Some thematic relevance could be teased out of the previous entries, The Force Awakens (2015) and The Last Jedi (2017). The latter, which I consider the best of the new trilogy, dripped some poison into the ears of the faithful. Luke Skywalker (Mark Hamill), like Achilles, renounced the heroic code; he literally tossed his lightsaber over his shoulder in disgust. Well, we’ll have none of that now, not with non-entity J.J. Abrams (who made the first of the sequel trilogy) at the helm. Abrams’ insight seems to be that the fans want endless lightsaber duels and shoot-outs and spacecraft looping around. Some of the action has a shoot-the-works electricity, but the special effects are as hectic, busy, and essentially insecure as anything in Lucas’ prequel trilogy. Abrams strains so hard not to lose our attention that, through sheer narrative vehemence, he loses it anyway.

There are some pleasures. I felt it would be churlish to try to make out the seams in Carrie Fisher’s performance — cobbled together from unused footage — as General Leia. I was grateful for however much the moviemakers could give me of her.

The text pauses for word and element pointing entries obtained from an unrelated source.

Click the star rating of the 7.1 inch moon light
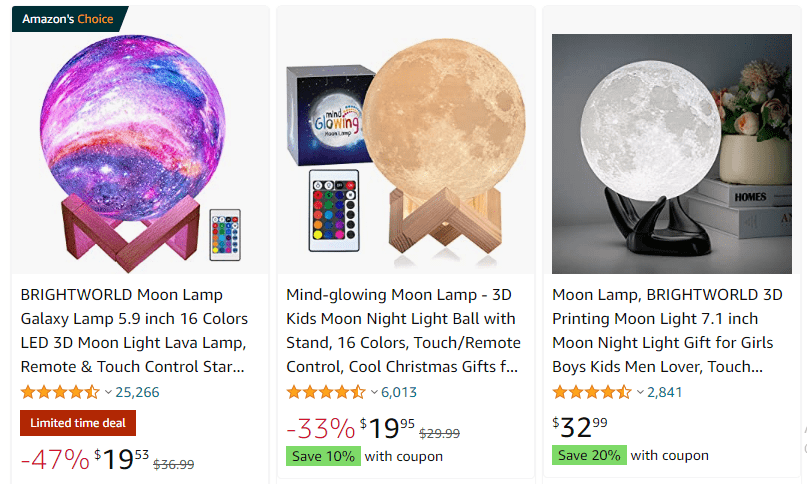pos(592,392)
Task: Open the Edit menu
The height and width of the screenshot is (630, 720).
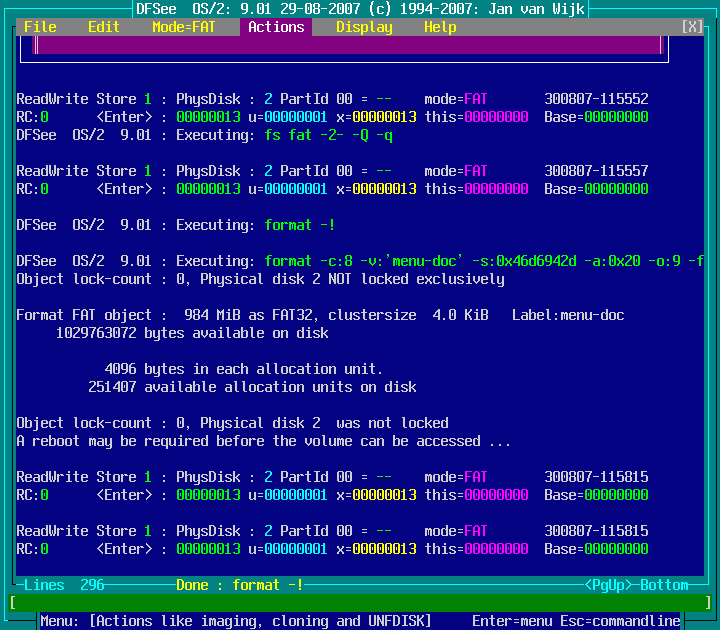Action: 104,27
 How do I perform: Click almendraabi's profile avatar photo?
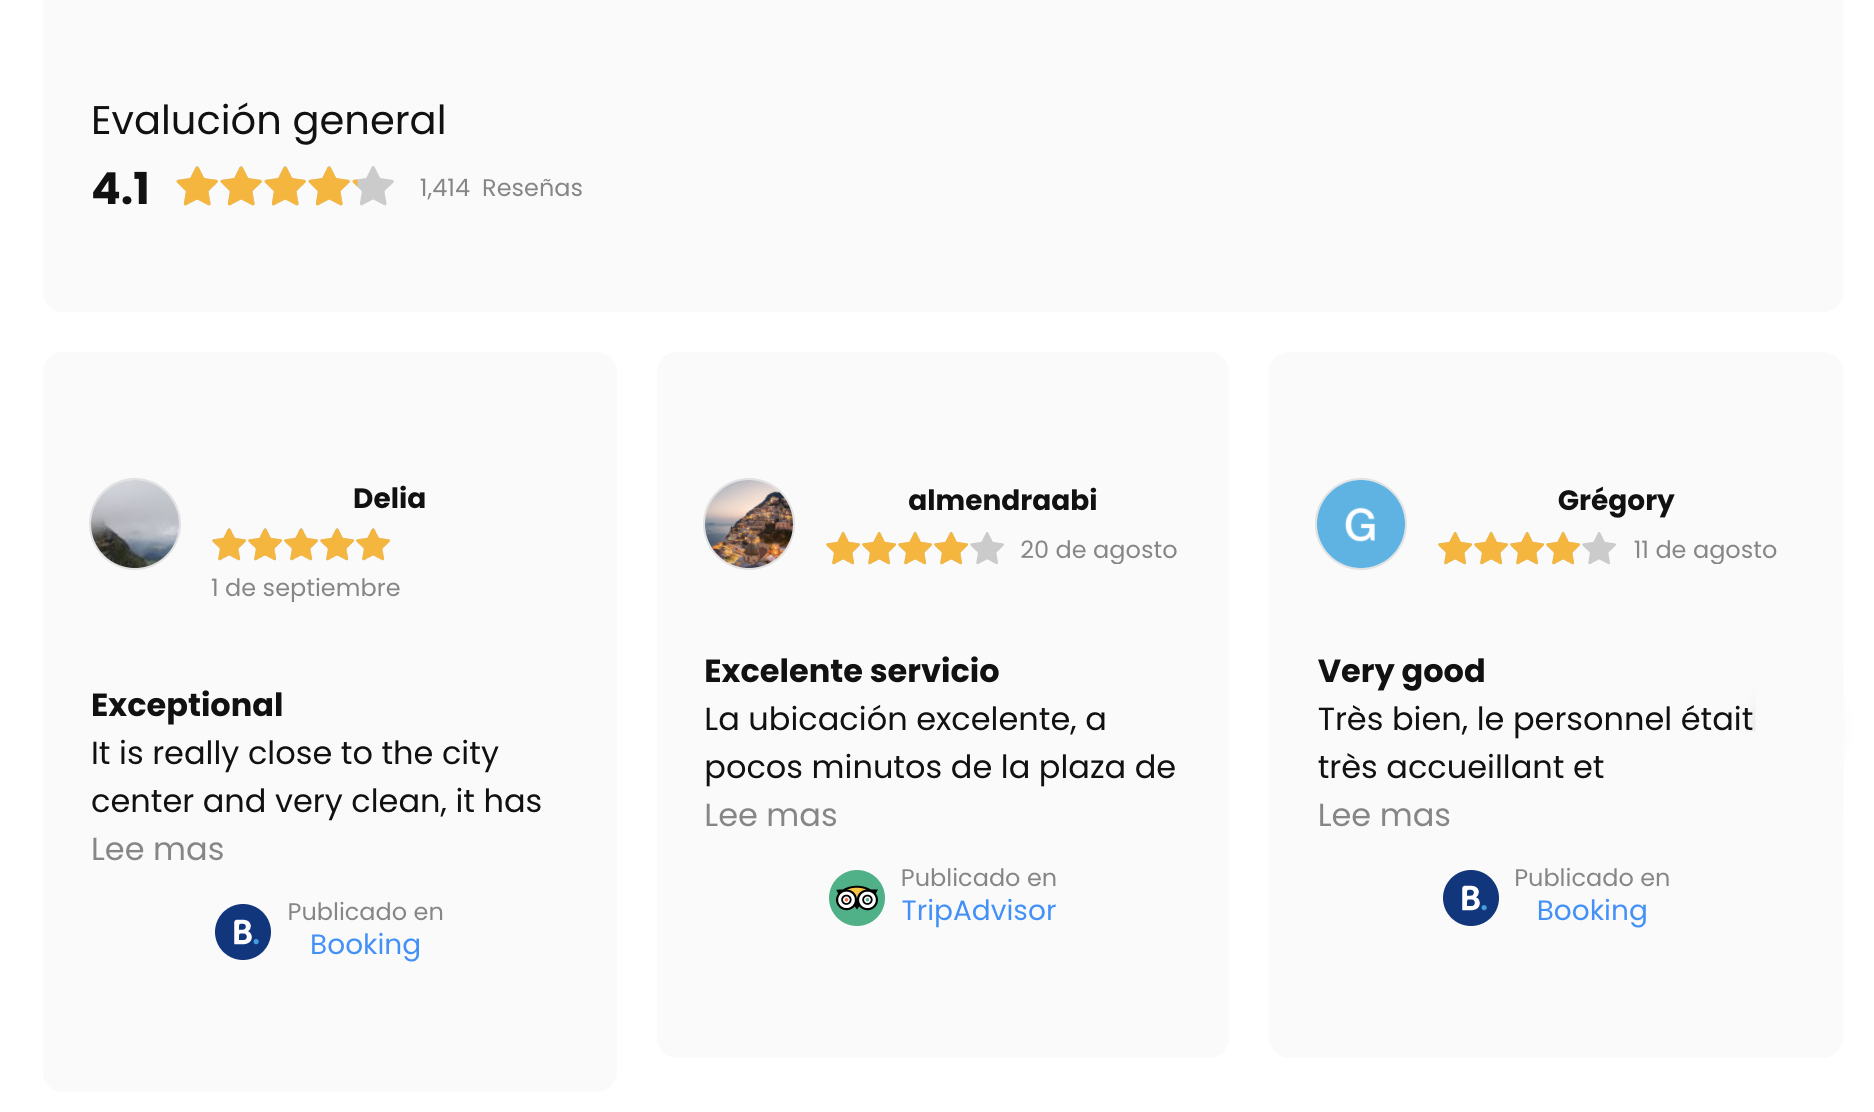point(749,524)
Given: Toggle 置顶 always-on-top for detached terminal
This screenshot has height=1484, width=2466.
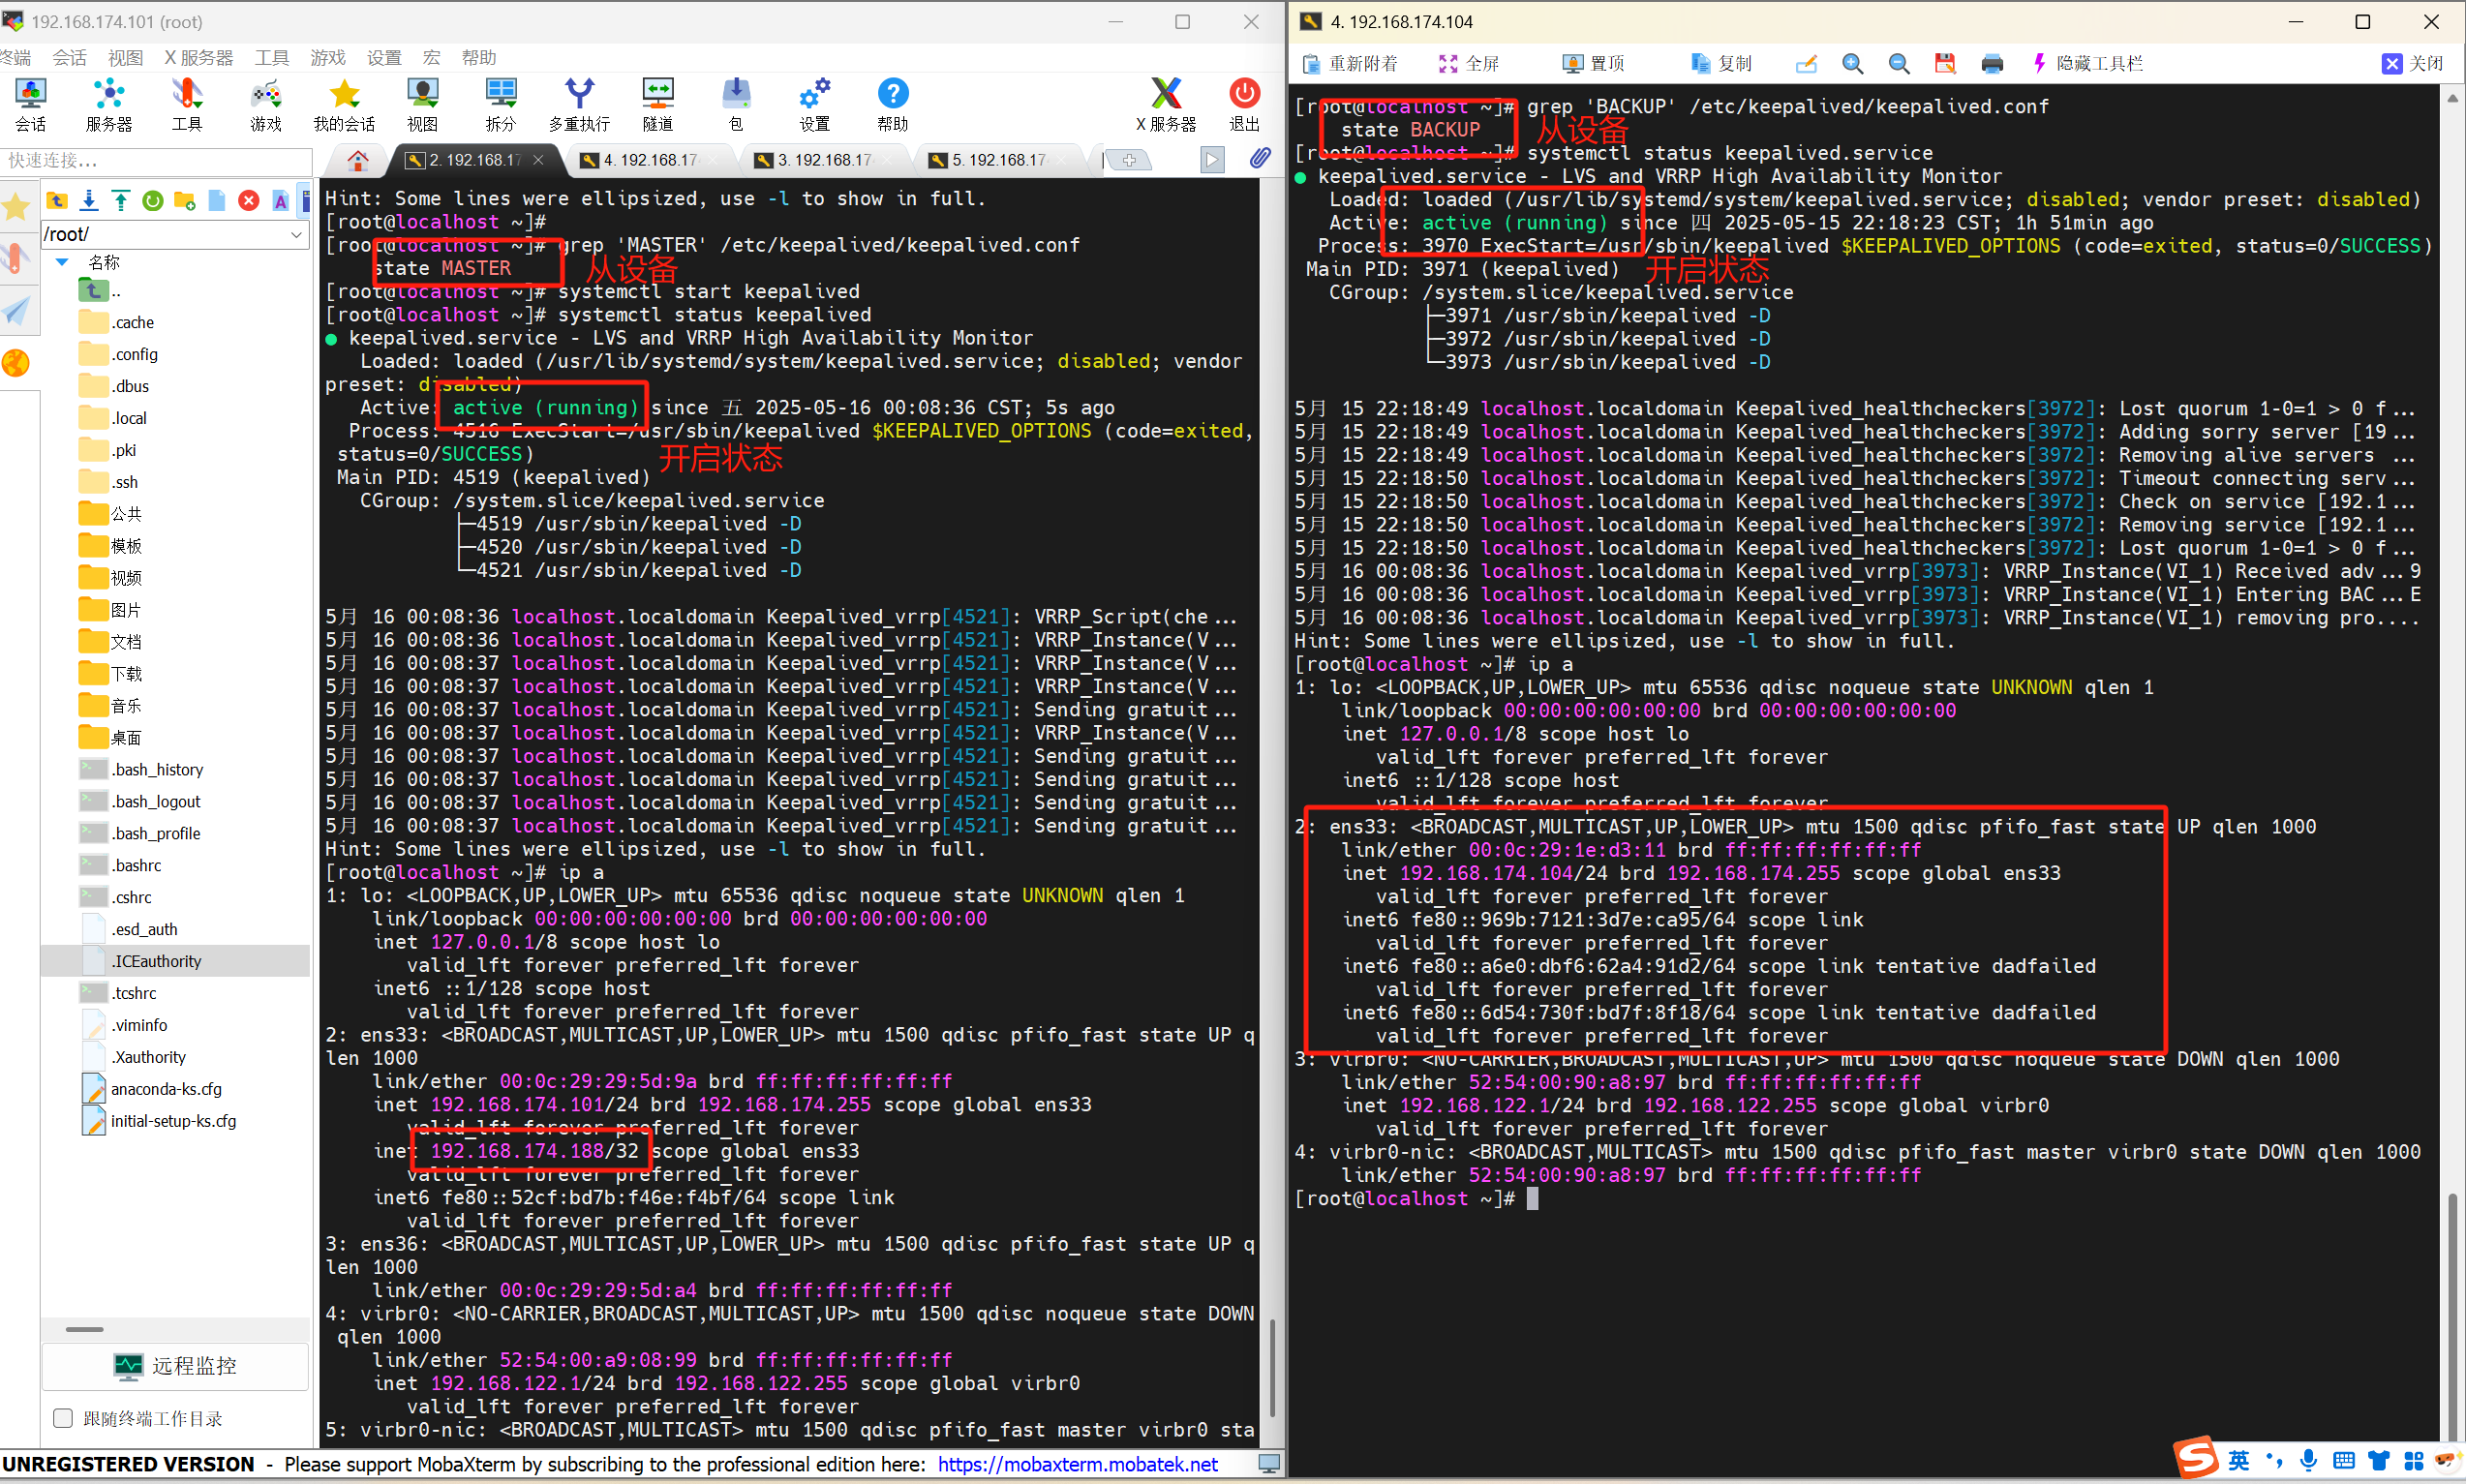Looking at the screenshot, I should point(1594,64).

Billy Dee Williams, as the returning Lando Calrissian, comes through with a suave turn that helps to remind us that acting was once possible in these things. (Adam Driver just about sprains himself trying to make something real out of Kylo Ren’s nightmares of conscience, but he did better under the tutelage of Rian Johnson, a real director, on The Last Jedi.) The young trinity of new stars sprint this way and that, hopping from world to world, in search of a McGuffin called “the wayfinder” that will lead them to the lair of Palpatine. This dark emperor is as boringly eeeeeevil as ever, and his connection to one of the heroes feels underdone, as if Abrams and his writers were wincing and hoping the parallels to a similar revelation in The Empire Strikes Back wouldn’t strike us as too blatant.

We’re frequently reminded of the stakes — this needs to happen or the bad guys will be very bad and everyone will die — yet the demands of fantasy on this budgetary level guarantee there are no real stakes. People die but come back one way or another; the total outcome is never in doubt. Here and there, a bit of business tugs at the old nostalgic feelings or packs a sidewise punch: Daisy Ridley’s teardrop falling on Carrie Fisher’s (or a double’s) shoulder; a droid, cowed by past abuse, who declines a human’s touch with a prim but slightly panicked “No, thank you.” Even old Luke returns as a force ghost, reassuring Rey and us that he was wrong and it’s important for good to stand up to evil. That point is made here in the most generic of ways; it doesn’t risk resonating with the world we live in, which even Lucas’ goofball prequels at least tried to do. That much-derided “deathstick” bit in Attack of the Clones, for instance, at least tried to engage with human frailty outside the franchise, albeit in a laughable dad way. Nothing like that here.